After collecting the data as described in the previous post, we can look into the data and visualize some aspects of it. There are many questions we can ask of this data, however an obvious one is what are the people who are engaged in the given topic talking about? This is important to understand in order to identify how the organisation can approach these users and market itself. We can get a quick overview of this by producing a word cloud of the most used words in the tweets.

This gives a high level overview of the topics that might be worth looking into. Note that this goes beyond the initially specified tags (see the previous post), as it discovers a number of associations between the given topics and what people actually talk about.
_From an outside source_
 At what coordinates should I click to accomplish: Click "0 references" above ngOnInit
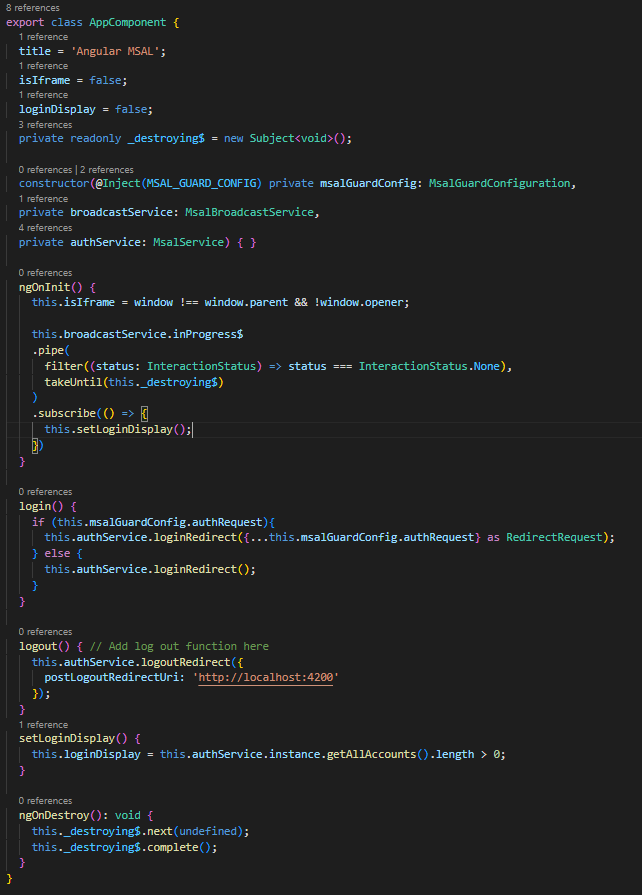click(45, 272)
This high level extraction can be replaced by more sophisticated methods that can assign importance to the topics based on the influence of the user and how close they are to the target organisations. Essentially, this is a trade-off between exploring new topics and exploiting known topics.

We can also produce a word cloud of the topics, followers of the organisation were talking about.

As these tweets were not restricted to the topics of the target organisation, we get a wide range of keywords here. It is clear, that apart from the main topics that interests most of the people, these people have a slight divergence from the average towards the target organisation. This divergence is what we are interested in identifying. You can spot some keywords that would not turn up from a randomly sampled population of Twitter, for example cfpreform, GreenpeaceUK, overfishing, BristolZooGdns etc. This suggests that the followers of this account are more interested in nature related topics.

Individual Level

Now we can look at what can be derived about the people who form these two communities. We would like to understand who are the influential people who form opinions and spread information. In other words, we aim to identify who the influencers are and therefore who the organisation should start to engage with more closely. This information can also be fed back to the previous analysis by weighting topics and keyword depending on how influential the originator of the tweet is. The simplest way to identify people is to look how active they are and how many followers they have (note that these two factors are not independent).  In the literature, other factors were incorporated into this score including the number of retweets and mentions.  The figure below shows the top-20 followers of the RSPB account.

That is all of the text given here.